Exclude the pictures, then quote exactly the lines from the one holding "The image size is (1280, 579)." through the last line of the records.

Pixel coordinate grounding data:
--
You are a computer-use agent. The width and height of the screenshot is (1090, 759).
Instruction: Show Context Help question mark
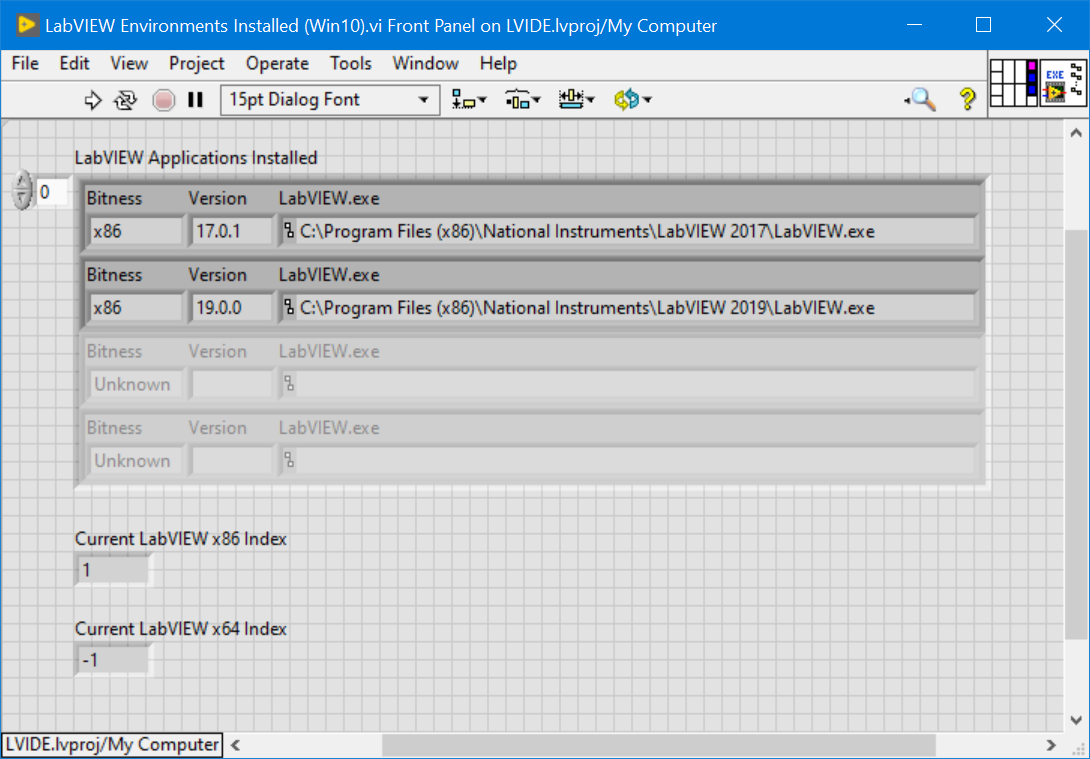tap(967, 100)
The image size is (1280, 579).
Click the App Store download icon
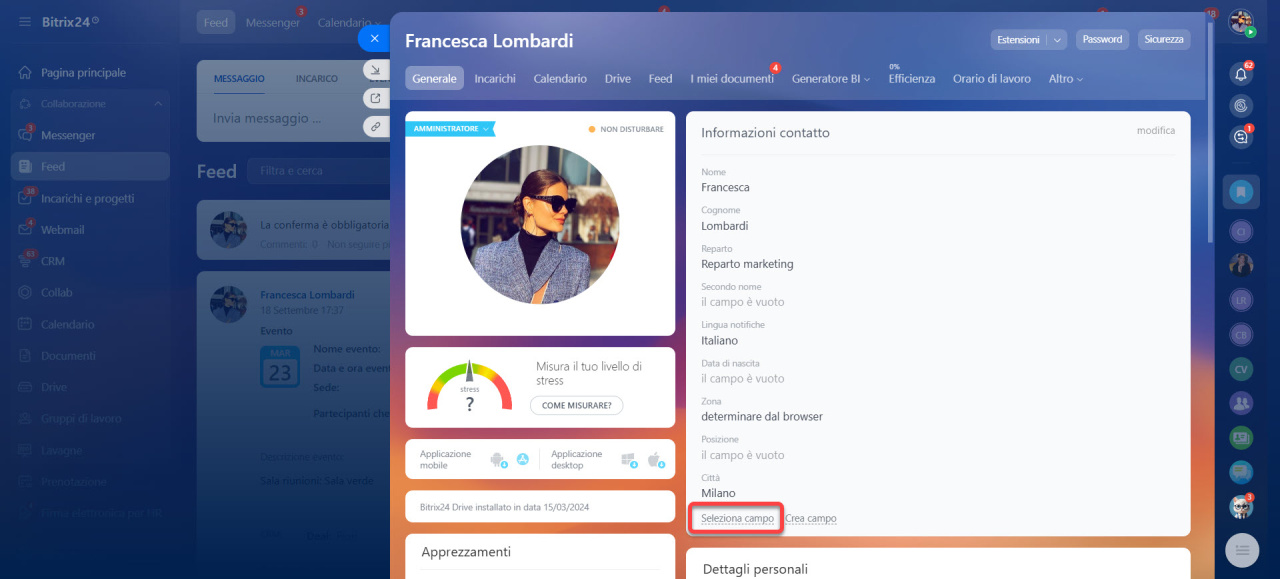[x=522, y=460]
--
[PROBLEM SOLUTION]
The image size is (1280, 579).
Click the App Store download icon
[x=522, y=460]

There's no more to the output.